In Stanley v. Illinois, the State of Illinois sought to remove three children from the custody of their father after the death of the children’s mother. 405 U.S. at 646, 92 S.Ct. at 1210. The couple had never married. Under Illinois law, the state could assume custody of the children of married parents, divorced parents, and unwed mothers only after a hearing and proof of parental neglect. Id. at 650, 92 S.Ct. at 1212. However, the more simplistic dependency proceedings applicable to the father under Illinois law after the death of the children’s mother allowed the state to take the children from him without a hearing on his fitness and without proof of neglect. Id. The United States Supreme Court rejected arguments that the State of Illinois could simply presume the father’s unfitness at law because he was unwed. Id. at 651-59, 92 S.Ct. at 1212-17. The Court held that, under the Due Process Clause, an unwed father is “entitled to a hearing on his fitness as a parent” before his children can be removed from his custody. Id. at 649, 92 S.Ct. at 1211-12. The Court also concluded that denying an unwed father a hearing on his fitness while granting it to other parents violates the Equal Protection Clause. Id. at 658, 92 S.Ct. at 1216. Stanley did not dis*645cuss whether fitness must be addressed by courts as a distinct issue.
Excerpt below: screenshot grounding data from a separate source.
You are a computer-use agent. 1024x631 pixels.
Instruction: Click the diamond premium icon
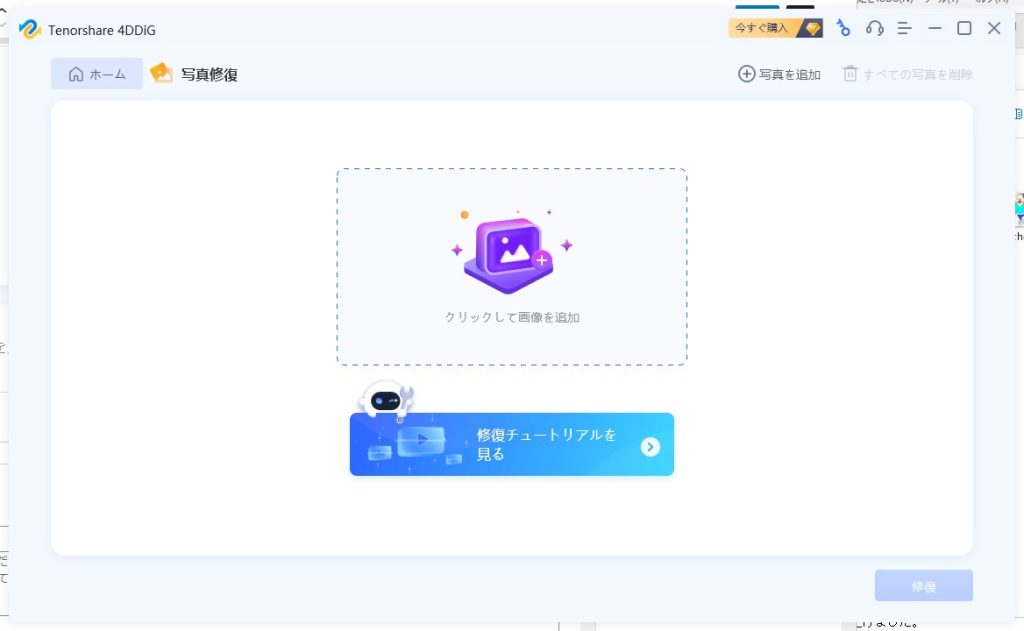point(812,28)
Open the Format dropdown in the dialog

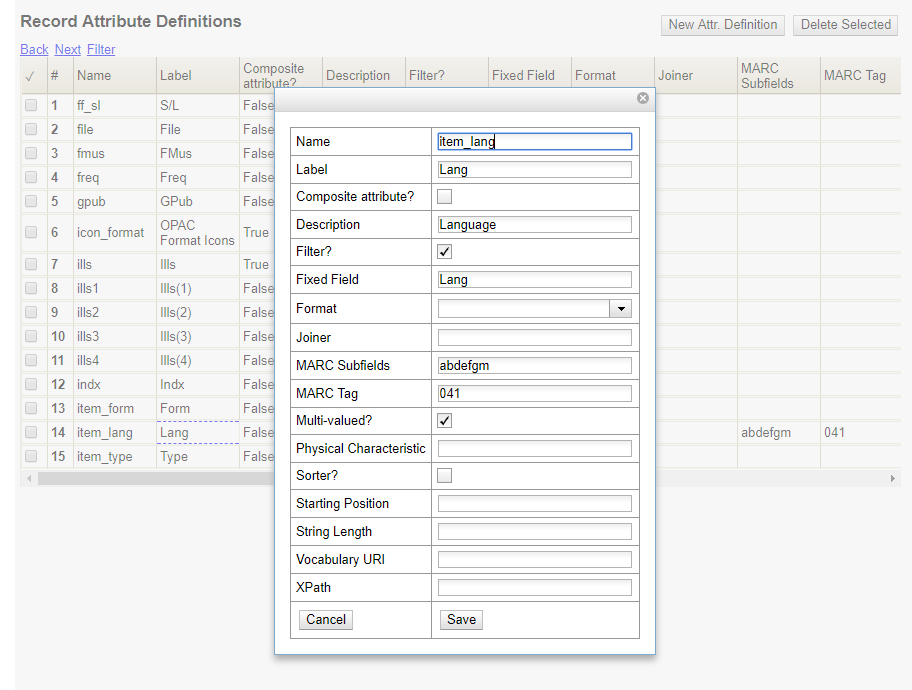[x=621, y=308]
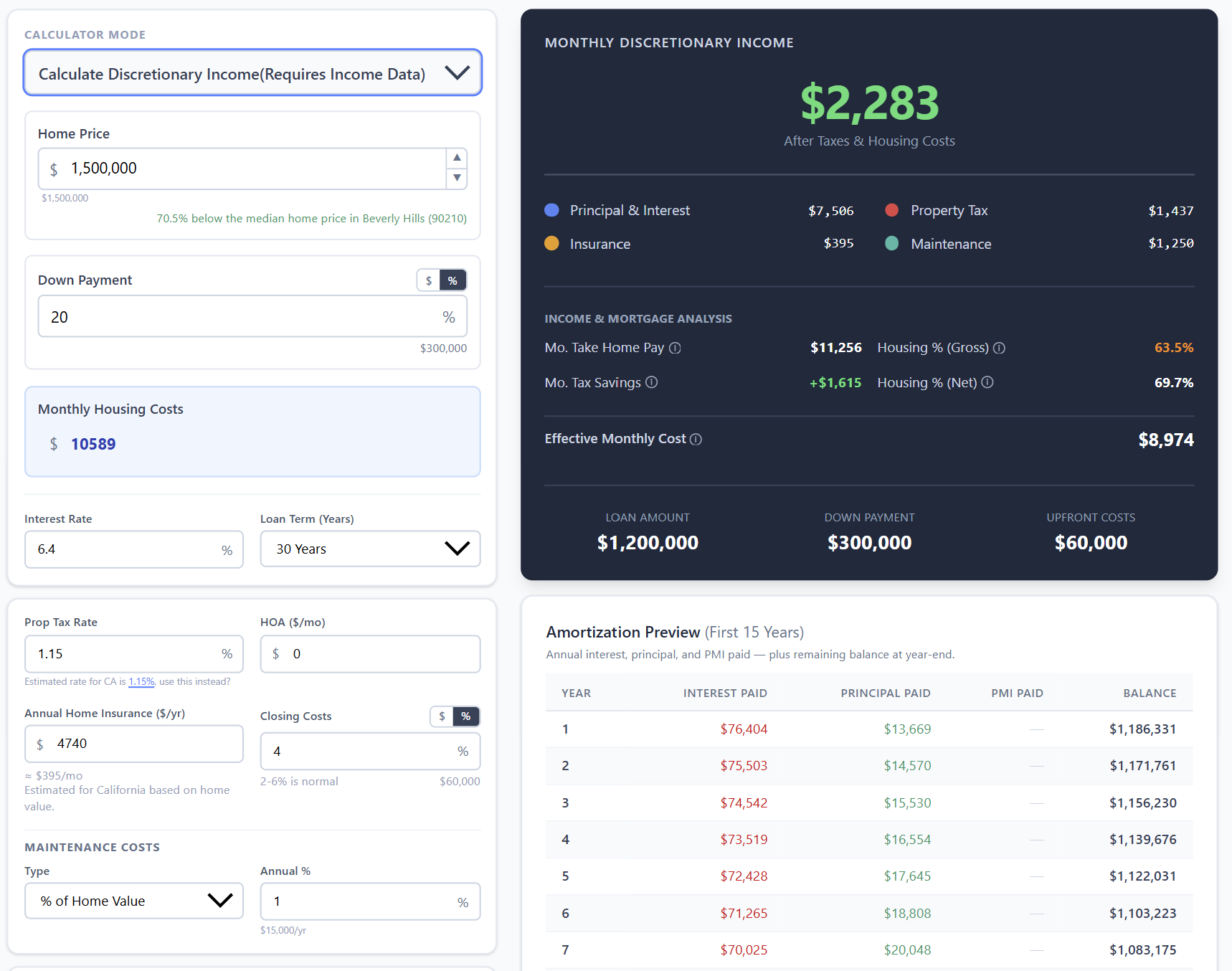Open the Calculator Mode dropdown

[252, 73]
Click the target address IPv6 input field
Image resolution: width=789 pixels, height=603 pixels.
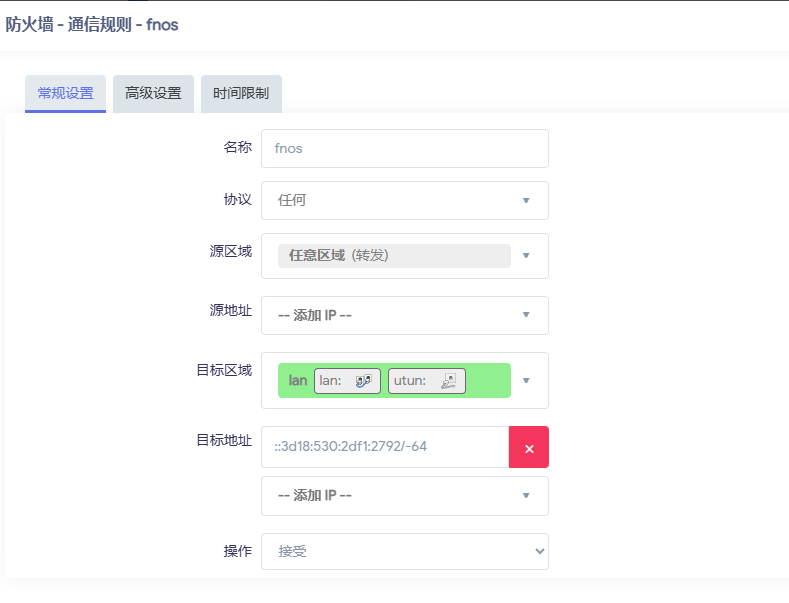[x=385, y=447]
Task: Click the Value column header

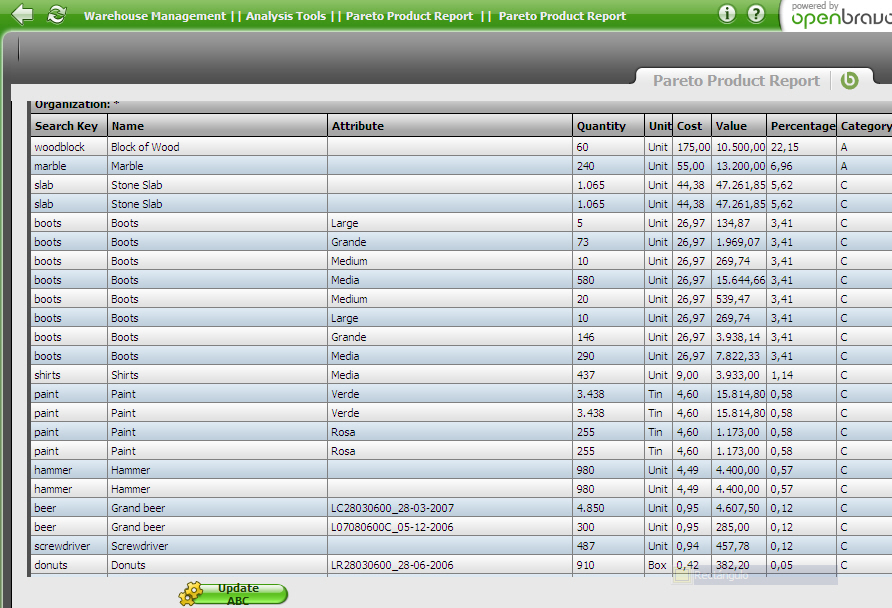Action: [x=731, y=126]
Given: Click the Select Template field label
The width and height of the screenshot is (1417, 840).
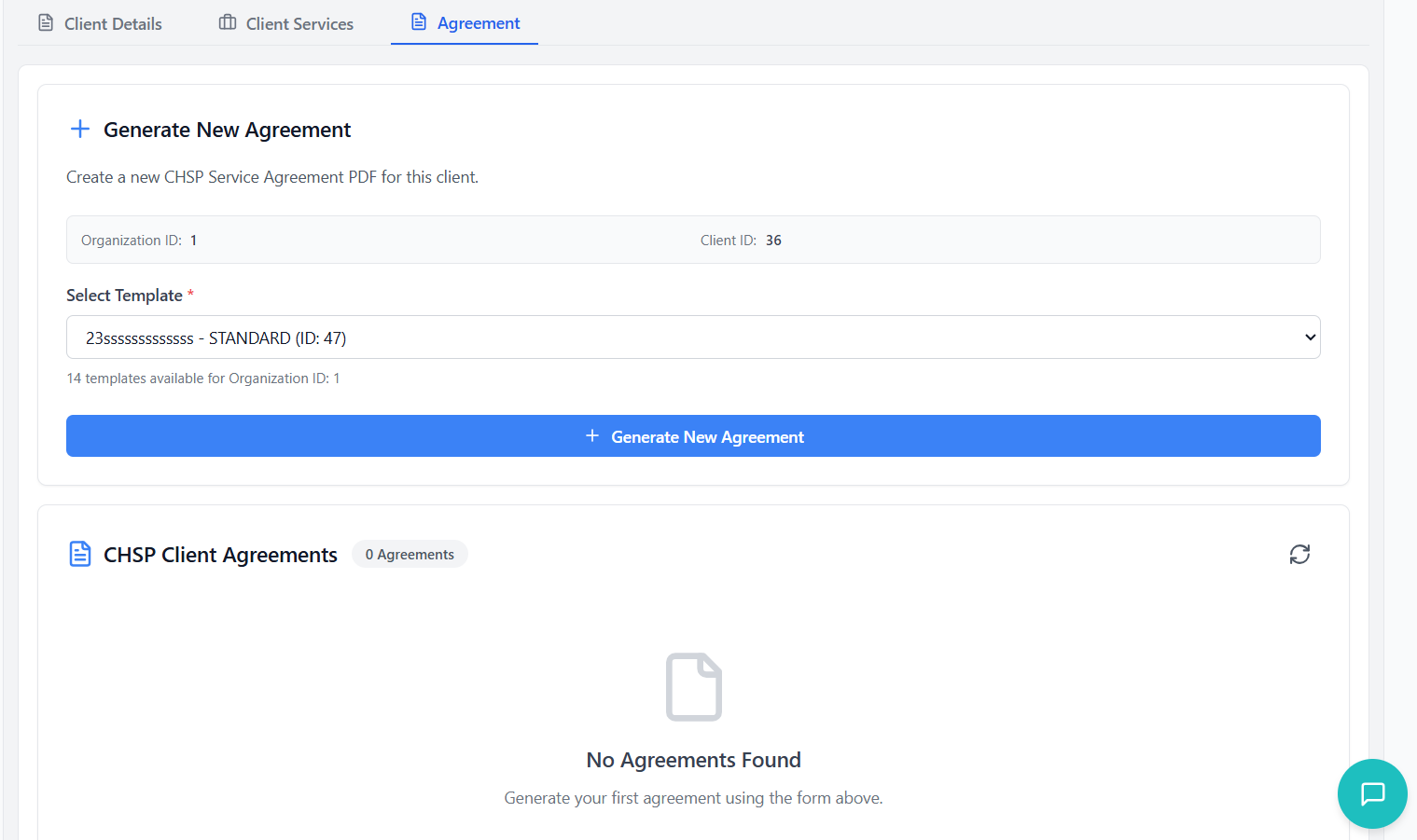Looking at the screenshot, I should click(124, 296).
Six years later, in Quilloin v. Walcott, the Supreme Court unanimously upheld a Georgia statute that allowed the adoption of an illegitimate child without the consent of the natural father. 434 U.S. at 256, 98 S.Ct. at 555. The trial court had granted the adoption on the ground that it was “in the best interests of the child.” Id. at 251, 98 S.Ct. at 553. The child, then about 12 years old, had been in the custody of his mother since birth. Id. at 247, 98 S.Ct. at 550-51. The mother had married another man. After the child had lived with this couple for about nine years the mother consented to allow her husband to adopt the child. Id. The Court concluded that under the circumstances of that case, where the unwed father had never sought or had physical or legal custody of his child, the father’s substantive rights were not violated by the application of a “best interests of the child” standard. Id. at 255, 98 S.Ct. at 555. The Court stated that it had “little doubt” that the Due Process Clause would be offended if a state were to attempt to force the breakup of a “natural family ... without some showing of unfitness and for the sole reason that to do so was thought to be in the children’s best interest.” Id. at 255, 98 S.Ct. at 555 (quoting Smith, 431 U.S. at 862-63, 97 S.Ct. at 2119 (Stewart, J., concurring)). The Court held, however, that, given the father’s conduct, the state was not required to find anything more than that the adoption was in the best interests of the child. Id. Quilloin offered no specific directives about how unfitness should be established.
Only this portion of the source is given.